In tutta questa ampia gamma di ipotesi micidiali per le esistenze delle popolazioni in loco, i Kurdi sembrano godere del triste privilegio di essere i più reietti della zona, senza uno sponsor nel resto del mondo forte da imporre la questione kurda come un'altra questione palestinese sul cui conflitto dividere le sfere di interesse geopolitico delle potenze e delle opinioni pubbliche. In tal senso, i Kurdi non godono dell'analogo fervore della stampa di sinistra, anche per via delle divisioni interne che hanno condotto in passato a scontri fratricidi, forse perché il modello di società clanica da essi veicolato non corrisponde ai desiderata auspicati da una militanza occidentale ancora troppo legata ai miti di una omologazione delle lotte di autodeterminazione secondo il modello nostrano di forma politica da istituire (lo stato nazionale).
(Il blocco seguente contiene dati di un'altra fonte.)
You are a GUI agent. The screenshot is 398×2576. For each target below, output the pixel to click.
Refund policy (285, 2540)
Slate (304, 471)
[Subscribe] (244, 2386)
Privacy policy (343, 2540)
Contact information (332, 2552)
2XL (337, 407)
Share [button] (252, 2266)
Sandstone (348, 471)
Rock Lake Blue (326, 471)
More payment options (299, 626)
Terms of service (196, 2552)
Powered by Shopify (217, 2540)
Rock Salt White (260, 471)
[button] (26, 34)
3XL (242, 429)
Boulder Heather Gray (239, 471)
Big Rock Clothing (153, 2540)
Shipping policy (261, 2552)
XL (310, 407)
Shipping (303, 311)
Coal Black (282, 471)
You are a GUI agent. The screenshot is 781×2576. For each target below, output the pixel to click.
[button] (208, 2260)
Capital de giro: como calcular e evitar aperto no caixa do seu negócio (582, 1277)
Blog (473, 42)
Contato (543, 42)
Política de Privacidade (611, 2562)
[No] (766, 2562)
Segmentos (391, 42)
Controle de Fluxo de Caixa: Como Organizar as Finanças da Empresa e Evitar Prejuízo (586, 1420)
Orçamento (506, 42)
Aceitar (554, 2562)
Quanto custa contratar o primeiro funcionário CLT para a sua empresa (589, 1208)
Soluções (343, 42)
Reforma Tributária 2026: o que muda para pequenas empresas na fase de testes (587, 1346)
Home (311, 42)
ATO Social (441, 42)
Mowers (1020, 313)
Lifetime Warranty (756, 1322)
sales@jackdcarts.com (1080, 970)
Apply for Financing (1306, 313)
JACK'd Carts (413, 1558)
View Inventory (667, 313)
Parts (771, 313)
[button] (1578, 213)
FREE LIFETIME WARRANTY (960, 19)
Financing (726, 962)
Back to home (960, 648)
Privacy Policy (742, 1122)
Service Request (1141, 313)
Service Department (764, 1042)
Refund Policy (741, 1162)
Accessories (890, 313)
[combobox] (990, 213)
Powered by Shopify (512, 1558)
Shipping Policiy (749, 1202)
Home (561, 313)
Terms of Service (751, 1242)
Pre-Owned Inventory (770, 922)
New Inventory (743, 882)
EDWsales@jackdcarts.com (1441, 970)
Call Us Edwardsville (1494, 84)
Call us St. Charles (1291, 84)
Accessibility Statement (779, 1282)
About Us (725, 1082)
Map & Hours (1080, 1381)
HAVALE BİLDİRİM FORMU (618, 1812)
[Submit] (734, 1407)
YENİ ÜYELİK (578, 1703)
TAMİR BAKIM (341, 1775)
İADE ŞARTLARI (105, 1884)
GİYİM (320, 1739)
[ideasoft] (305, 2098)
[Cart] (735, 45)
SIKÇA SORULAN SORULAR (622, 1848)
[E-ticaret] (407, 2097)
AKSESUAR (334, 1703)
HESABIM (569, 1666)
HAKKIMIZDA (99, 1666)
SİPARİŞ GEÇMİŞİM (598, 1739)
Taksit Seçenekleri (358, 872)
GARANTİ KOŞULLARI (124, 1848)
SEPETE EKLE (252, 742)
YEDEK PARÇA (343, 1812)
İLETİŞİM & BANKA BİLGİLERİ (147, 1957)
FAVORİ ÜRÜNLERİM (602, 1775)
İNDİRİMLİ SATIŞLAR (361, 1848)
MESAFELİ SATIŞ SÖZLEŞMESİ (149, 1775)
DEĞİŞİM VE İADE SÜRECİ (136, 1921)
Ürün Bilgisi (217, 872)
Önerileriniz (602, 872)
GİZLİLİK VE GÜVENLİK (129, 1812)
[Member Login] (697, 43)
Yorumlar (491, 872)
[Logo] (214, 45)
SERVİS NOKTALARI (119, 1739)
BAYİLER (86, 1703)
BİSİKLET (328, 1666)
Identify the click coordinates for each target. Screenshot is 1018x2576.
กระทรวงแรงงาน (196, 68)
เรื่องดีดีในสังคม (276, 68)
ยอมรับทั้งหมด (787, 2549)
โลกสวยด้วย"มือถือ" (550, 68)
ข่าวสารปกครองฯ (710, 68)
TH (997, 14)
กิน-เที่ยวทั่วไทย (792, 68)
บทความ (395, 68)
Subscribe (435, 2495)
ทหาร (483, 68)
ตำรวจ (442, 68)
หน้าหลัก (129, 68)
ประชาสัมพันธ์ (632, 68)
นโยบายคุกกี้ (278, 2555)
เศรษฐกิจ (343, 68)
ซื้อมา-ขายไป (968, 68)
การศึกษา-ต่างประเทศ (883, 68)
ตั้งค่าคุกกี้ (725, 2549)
Basti ricordare il consenso goduto a sinistra dal comandante "Apo" Ocalan che ha utilizzato la lotta armata di pallida assonanza con le lotte comuniste, per regolare conti interni, per sterminare i dissidenti interni, per accentrare nel Pkk ogni altra ipotesi di resistenza e di liberazione dall'assoggettamento quadristatuale.

Lungo tale strada lastricata di deboli simpatie, si è giocato e si gioca tuttora il destino della popolazione kurda, e sinceramente non trovo ragioni per ritenere che la "liberazione" angloamericana possa essere una soluzione adeguata alle loro esigenze di libertà da ogni giogo.